Fatima Miraj, Aslam Samina, Zafar Ansa Madeeha, Irfan Ali, Khan Misbahul Ain, Ashraf Muhammad, Faisal Shah, Noreen Sobia, Shazly Gamal A, Shah Bakht Ramin, Bin Jardan Yousef A
Department of Chemistry, The Women University, Multan 66000, Pakistan.
Department of Chemistry, The Islamia University of Bahawalpur, Bahawalpur 63100, Pakistan.
Biomedicines. 2023 Aug 30;11(9):2428. doi: 10.3390/biomedicines11092428.
Furan chalcone scaffolds belong to the most privileged and promising oxygen-containing heterocyclic class of compounds, which have a wide spectrum of therapeutic applications in the field of pharmaceutics, pharmacology, and medicinal chemistry. This research described the synthesis of a series of twelve novel and seven reported furan chalcone (conventional synthetic approach) analogues - through the application of microwave-assisted synthetic methodology and evaluated for therapeutic inhibition potential against bacterial urease enzyme. In the first step, a series of nineteen substituted 5-aryl-2-furan-2-carbaldehyde derivatives - were achieved in moderate to good yields (40-70%). These substituted 5-aryl-2-furan-2-carbaldehyde derivatives - were condensed with acetophenone via Claisen-Schmidt condensation to furnish substituted furan chalcone scaffolds - in excellent yields (85-92%) in microwave-assisted synthetic approach, while in conventional methodology, these furan chalcone - were furnished in good yield (65-90%). Furan chalcone structural motifs - were characterized through elemental analysis and spectroscopic techniques. These nineteen (19)-afforded furan chalcones - were screened for urease inhibitory chemotherapeutic efficacy and most of the furan chalcones displayed promising urease inhibition activity. The most active urease inhibitors were 1-phenyl-3-[5-(2',5'-dichlorophenyl)-2-furyl]-2-propen-1-one with an IC value of 16.13 ± 2.45 μM, and 1-phenyl- 3-[5-(2'-chlorophenyl)-2-furyl] -2-propen-1-one with an IC value of 18.75 ± 0.85 μM in comparison with reference drug thiourea (IC = 21.25 ± 0.15 μM). These furan chalcone derivatives and are more efficient urease inhibitors than reference drug thiourea. Structure-activity relationship (SAR) revealed that the 2,5-dichloro and 2-chloro moiety containing furan chalcone derivatives may be considered as potential lead reagents for urease inhibition. The in silico molecular docking study results are in agreement with the experimental biological findings. The results of this study may be helpful in the future drug discovery and designing of novel efficient urease inhibitory agents from this biologically active class of furan chalcones.

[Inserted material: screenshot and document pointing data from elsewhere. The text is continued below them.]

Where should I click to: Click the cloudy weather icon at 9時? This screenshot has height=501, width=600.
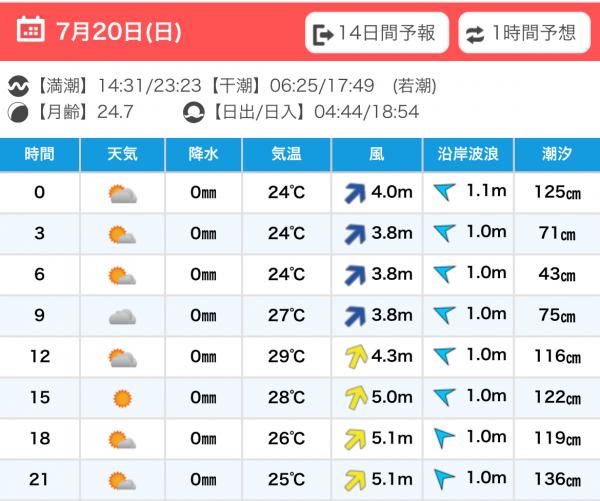click(x=122, y=316)
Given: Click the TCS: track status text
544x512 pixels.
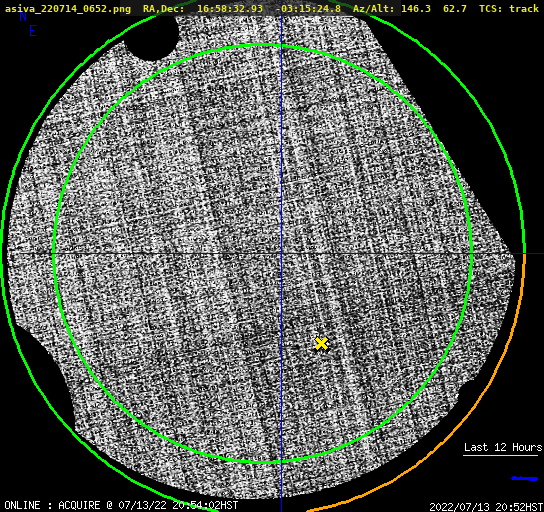Looking at the screenshot, I should pyautogui.click(x=509, y=8).
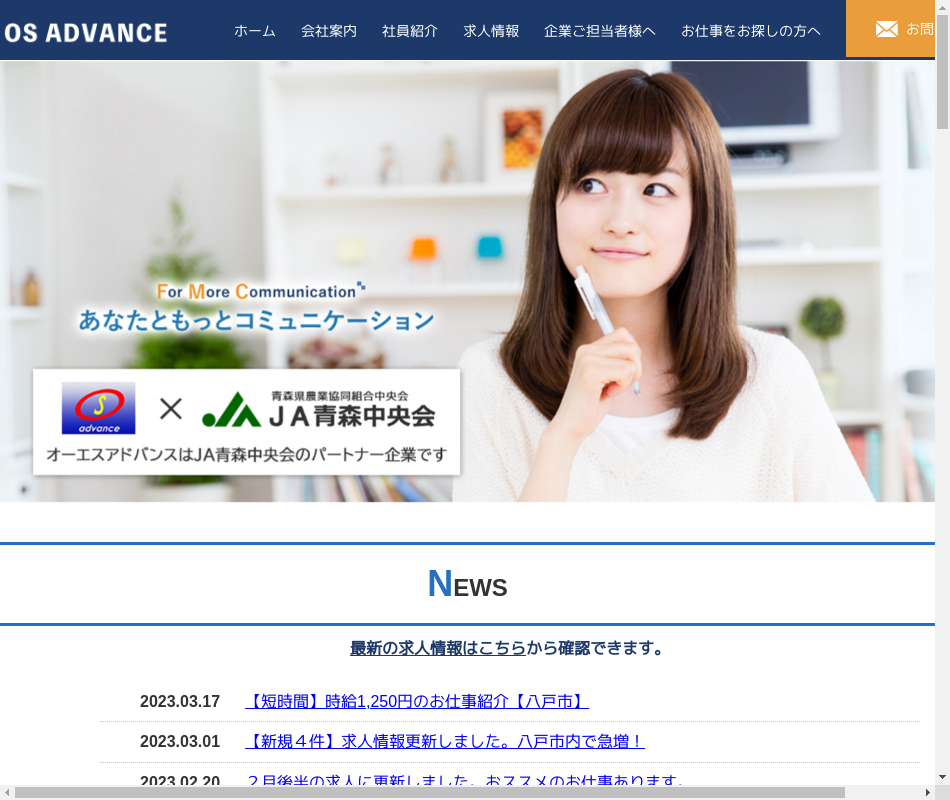Open the 会社案内 menu item

[x=329, y=31]
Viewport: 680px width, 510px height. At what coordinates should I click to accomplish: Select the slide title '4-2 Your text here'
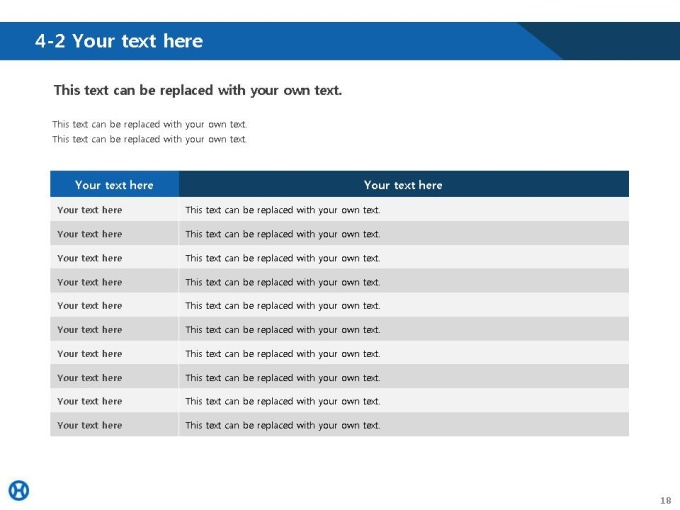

呋喃查尔酮支架属于最具优势和前景的含氧杂环化合物类别,在制药、药理学和药物化学领域具有广泛的治疗应用。本研究描述了通过微波辅助合成方法合成一系列十二种新型和七种已报道的呋喃查尔酮(传统合成方法)类似物,并评估了它们对细菌脲酶的治疗抑制潜力。第一步,以中等至良好的产率(40 - 70%)获得了一系列十九种取代的5 - 芳基 - 2 - 呋喃 - 2 - 甲醛衍生物。这些取代的5 - 芳基 - 2 - 呋喃 - 2 - 甲醛衍生物通过克莱森 - 施密特缩合与苯乙酮缩合,在微波辅助合成方法中以优异的产率(85 - 92%)提供取代的呋喃查尔酮支架,而在传统方法中,这些呋喃查尔酮的产率良好(65 - 90%)。呋喃查尔酮结构基序通过元素分析和光谱技术进行表征。对这十九种得到的呋喃查尔酮进行脲酶抑制化疗功效筛选,大多数呋喃查尔酮显示出有前景的脲酶抑制活性。与参考药物硫脲(IC = 21.25 ± 0.15 μM)相比,最具活性的脲酶抑制剂是1 - 苯基 - 3 - [5 - (2',5' - 二氯苯基) - 2 - 呋喃基] - 2 - 丙烯 - 1 - 酮,IC值为16.13 ± 2.45 μM,以及1 - 苯基 - 3 - [5 - (2' - 氯苯基) - 2 - 呋喃基] - 2 - 丙烯 - 1 - 酮,IC值为18.75 ± 0.85 μM。这些呋喃查尔酮衍生物比参考药物硫脲更有效地抑制脲酶。构效关系(SAR)表明,含有2,5 - 二氯和2 - 氯部分的呋喃查尔酮衍生物可被视为脲酶抑制的潜在先导试剂。计算机分子对接研究结果与实验生物学发现一致。本研究结果可能有助于未来从这类具有生物活性的呋喃查尔酮中发现和设计新型高效脲酶抑制剂药物。